We futzed around a bit looking for a place to get a refreshment after the museum, but finally found a coffee shop that wasn’t packed with mid-afternoon brunchers, then walked to the Children’s Museum of Manhattan, which was right across the street from the brunch place. They had a fabulous exhibit about Ancient Greece, including a “Trojan Horse” the kids could climb in. Even though the museum says its intended audience runs right up to kids as old as 10, it’s definitely more for younger kids, even kids younger than Charlotte. But she had fun with the Greece exhibit, and then we went upstairs to a classroom where she got to make her own rain gauge and decorate it.
Still full from a big brunch and the coffee shop, we opted to skip dinner to spend more time uptown, then a quick stop at the hotel to clean up and back downtown to Union Square. It started to rain just as we reached the theater, but we had umbrellas at the ready. The show we saw was a Korean martial arts show called Jump. It’s presented as a comedic play and the performers portray a Korean family trying to marry off their daughter to a bookish young man who is possessed by a fierce martial artist. There’s a plot with a pair of burglars who break into the house, but basically everything is a setup for a ton of corny (and VERY funny) slapstick and displays of tae kwon do and gymnastics. It was utterly perfect for Charlotte, who laughed nonstop for the entire hour and a half.
By the time we left the theater, the rain was coming down pretty hard, and we weren’t having any luck finding a place to eat that wasn’t fast food crap, so we caught the bus back to the hotel and I went out and fetched a pizza, which we feasted on in the hotel room while watching some cheesy Disney movie about ice skaters.
Since we were planning to leave by midday Monday, we stuck close to the hotel Monday morning. Charlotte got to go back to American Girl Place and buy overpriced doll crap. We also went into the Hershey’s store and the M&M store which are right across the street from one another near Times Square. I liked the Hershey’s store better because it was more about the chocolate, but Charlotte and I each bought our own custom-mixed bags on M&Ms, too. Then we walked over to Rockefeller Center, watched the skaters on the ice, and had some lunch on the food concourse at 30 Rock. Then it was time to catch the train back to Connecticut and head for home.
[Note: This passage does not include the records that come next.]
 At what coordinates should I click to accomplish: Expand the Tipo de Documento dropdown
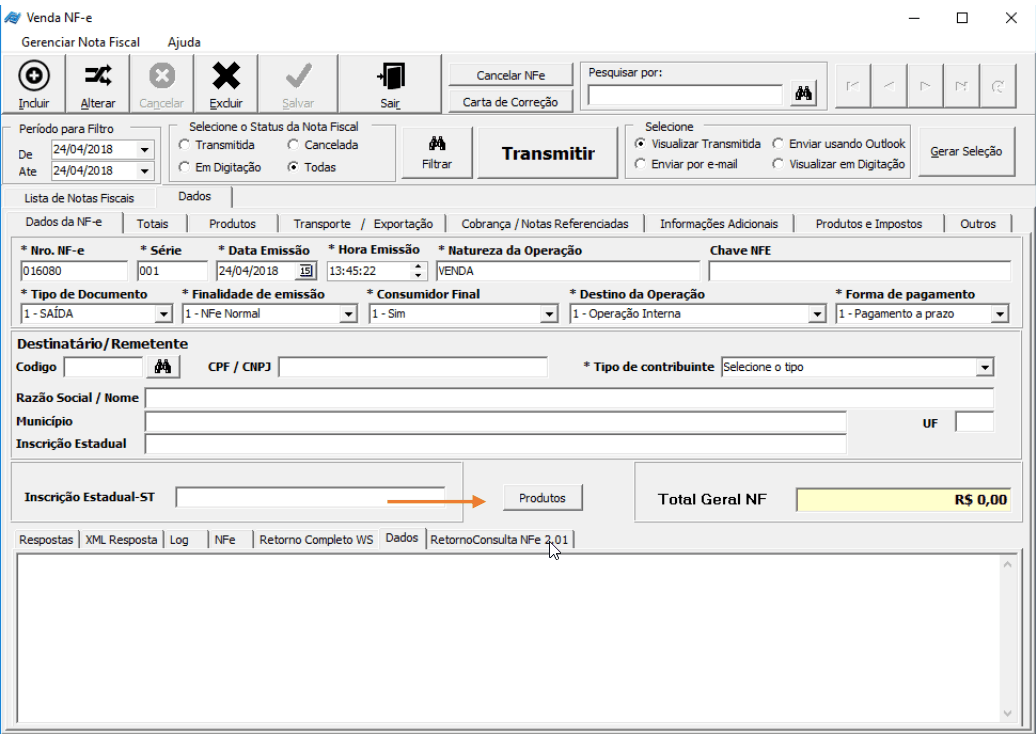[163, 314]
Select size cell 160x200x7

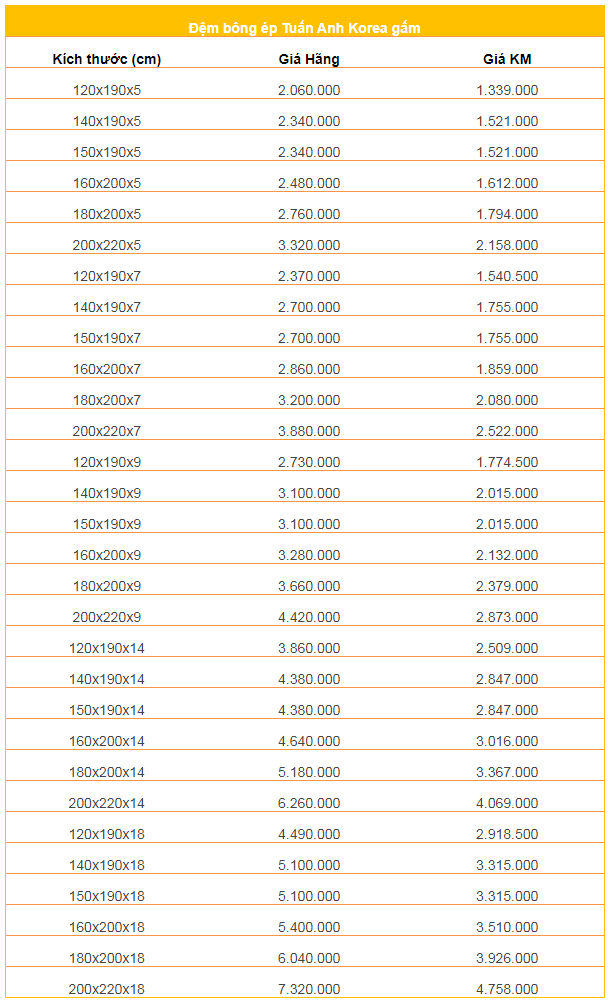point(106,370)
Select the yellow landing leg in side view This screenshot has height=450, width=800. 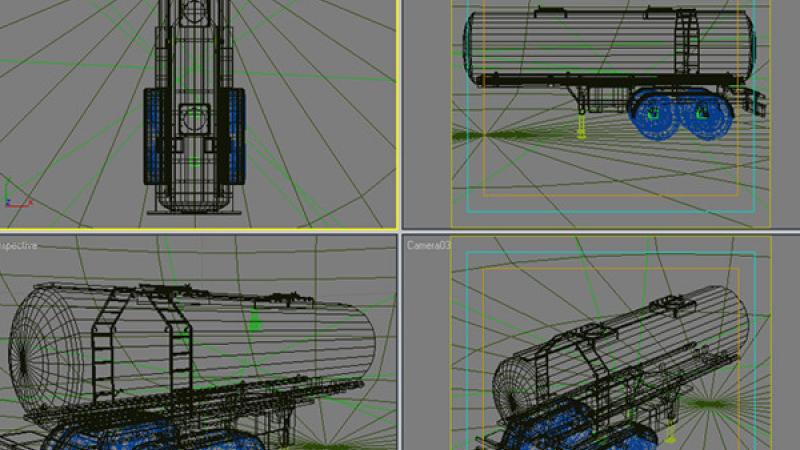(581, 127)
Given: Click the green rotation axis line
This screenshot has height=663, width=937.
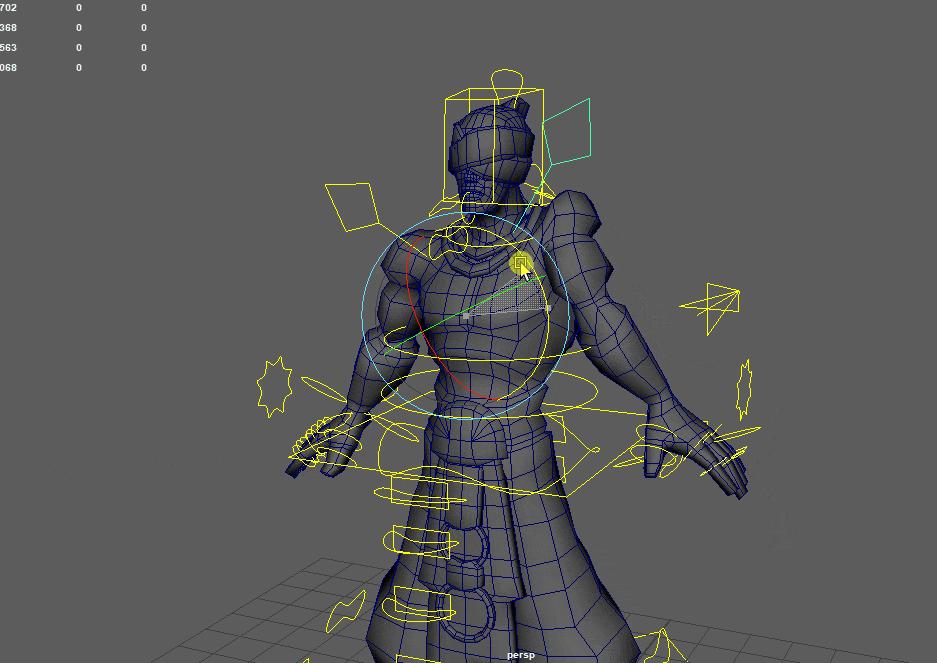Looking at the screenshot, I should 430,326.
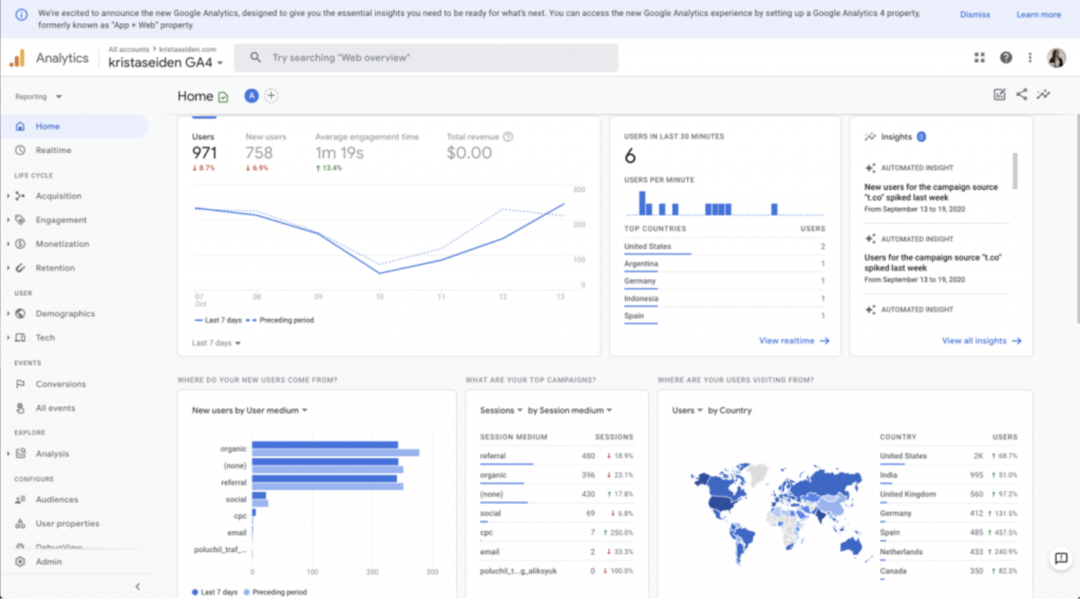This screenshot has height=608, width=1080.
Task: Click the Help question mark icon
Action: (1005, 57)
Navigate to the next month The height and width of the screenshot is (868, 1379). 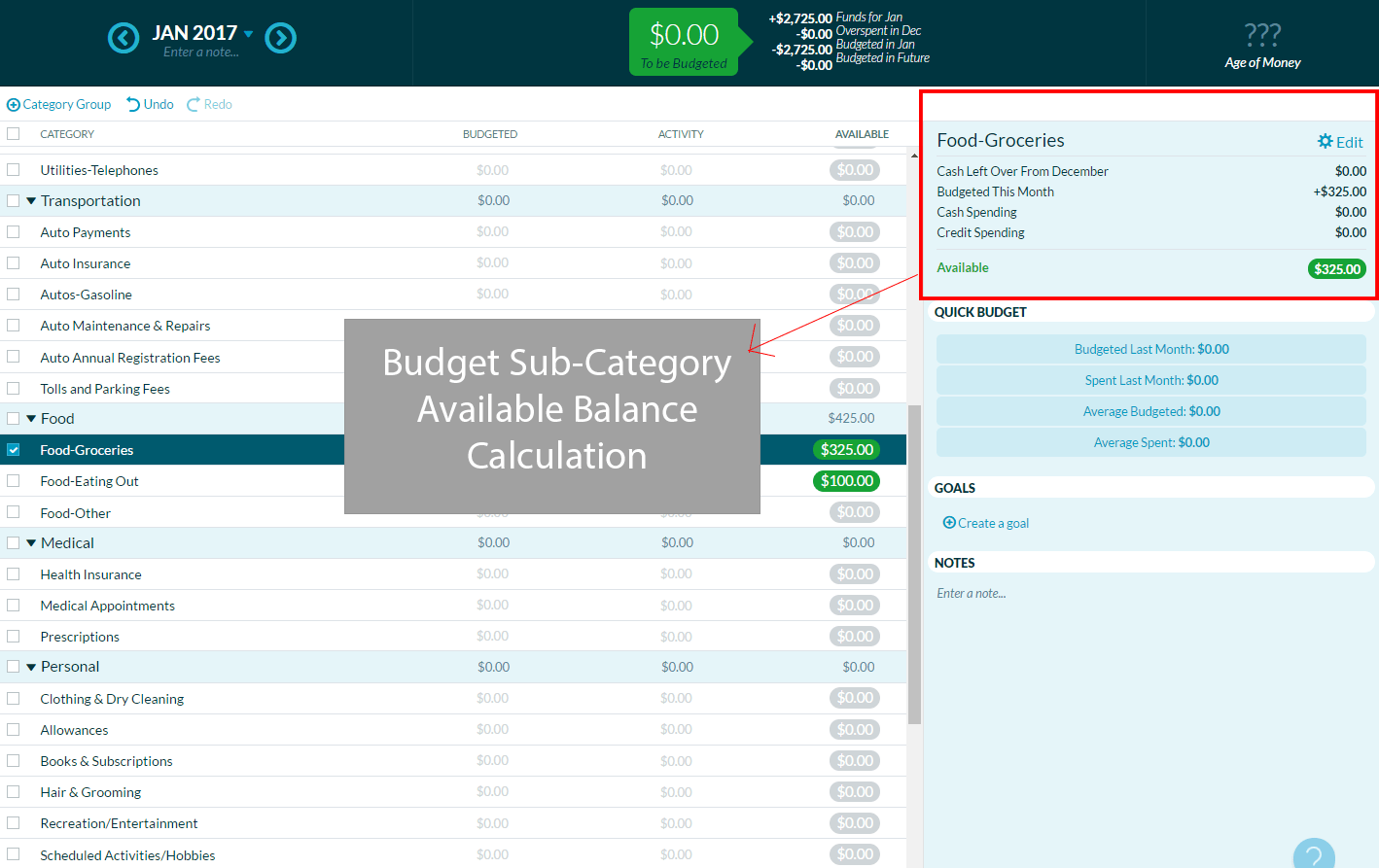point(281,37)
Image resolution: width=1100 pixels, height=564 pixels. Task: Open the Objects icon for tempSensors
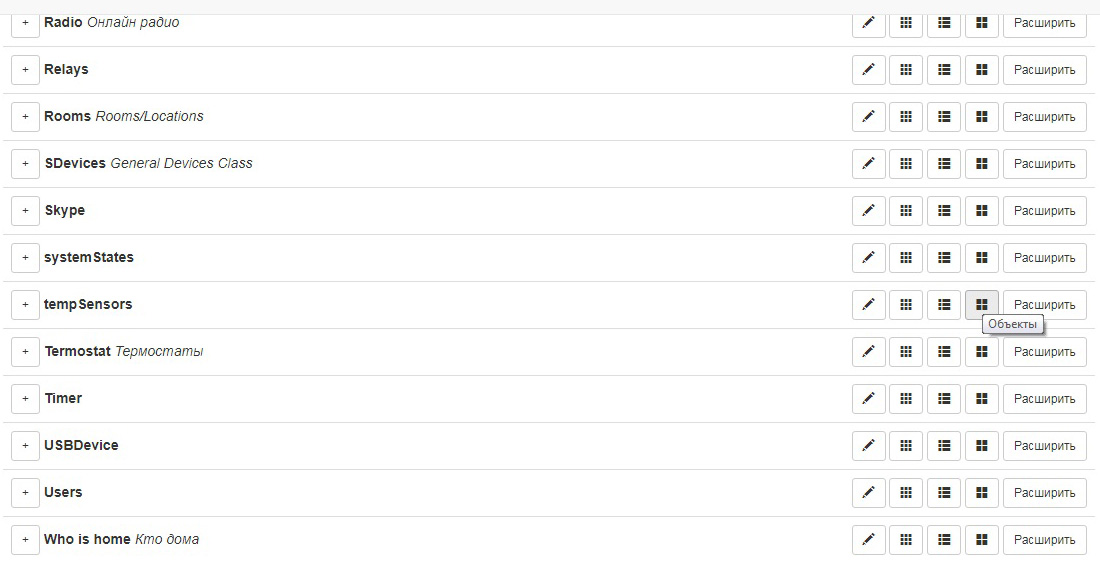click(x=981, y=305)
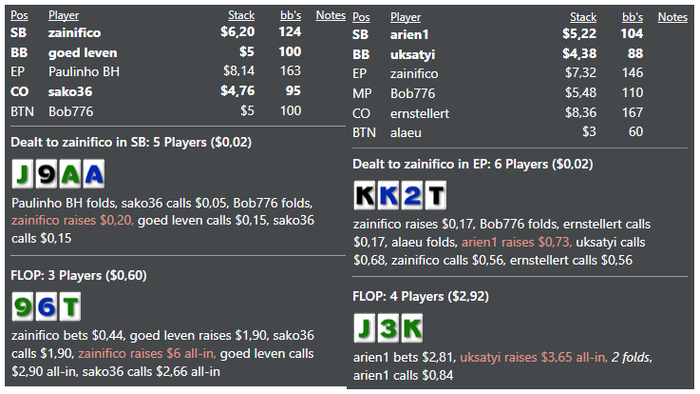Click the Pos column header in left table
700x394 pixels.
coord(19,15)
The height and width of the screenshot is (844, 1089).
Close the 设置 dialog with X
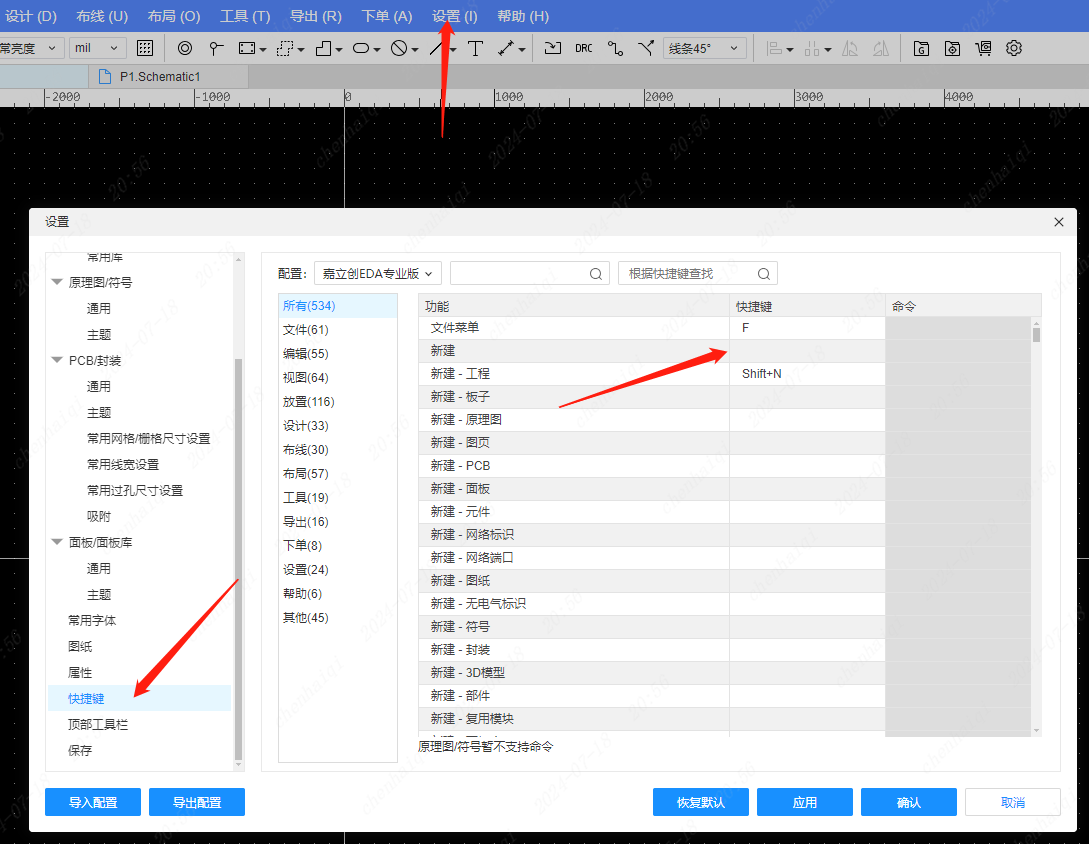[x=1059, y=222]
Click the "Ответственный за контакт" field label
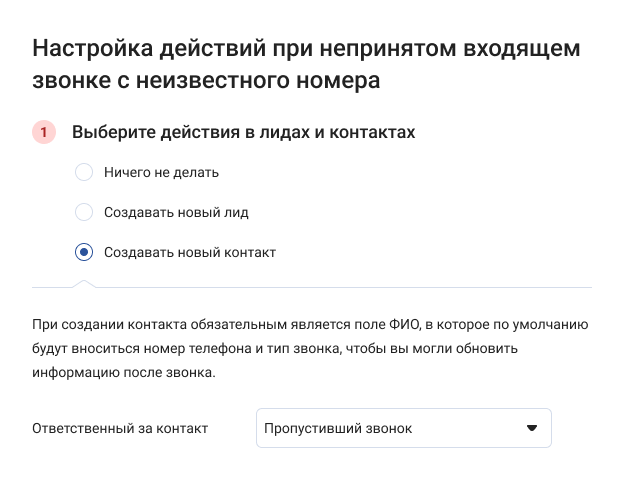 coord(120,428)
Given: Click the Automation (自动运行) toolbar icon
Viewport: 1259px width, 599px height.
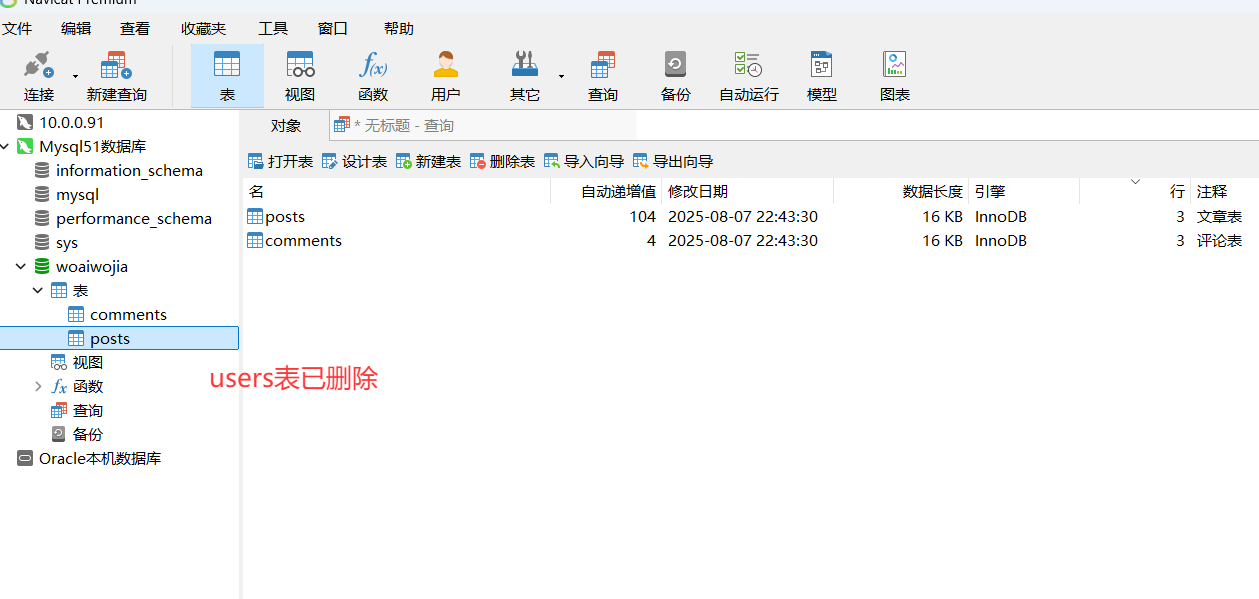Looking at the screenshot, I should pyautogui.click(x=748, y=77).
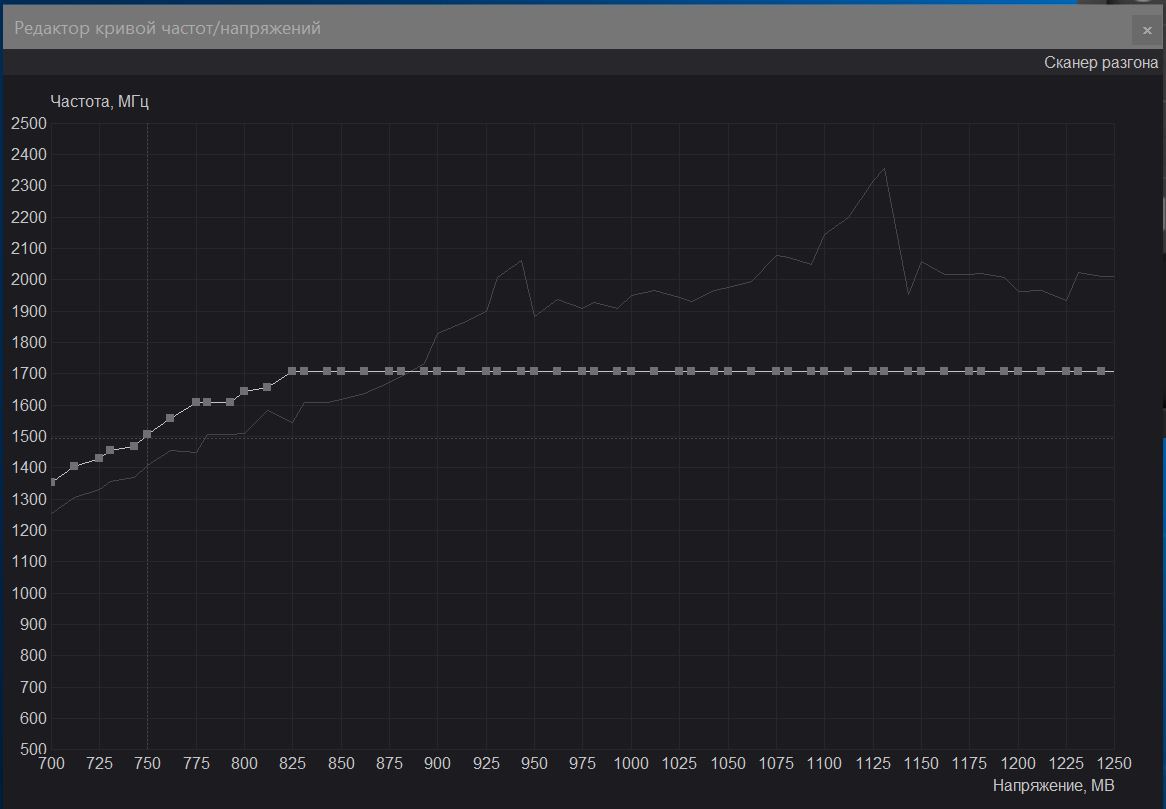Open the Сканер разгона overclock scanner
1166x809 pixels.
(1100, 62)
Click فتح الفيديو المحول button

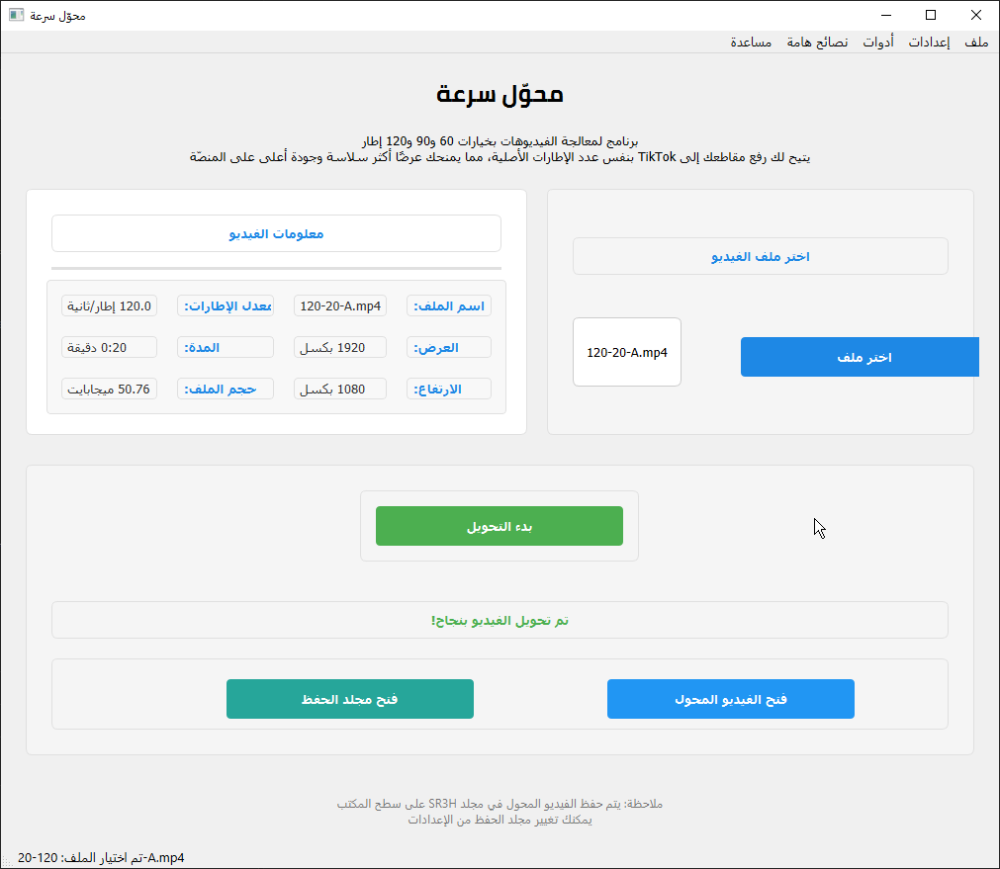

We had a really good time, and I was very pleased that we were able to explore around the city a bit more and get away from the hardcore tourist traps in Midtown. Now that it’s a lot easier for Charlotte to tag along, we can do a lot more stuff and be a lot more open to interesting things that aren’t just shopping or seeing famous places.

It sounds like a grand adventure.
Sounds like a lot of fun – glad you guys had a good time. Chelsea says she liked the M&M store, too.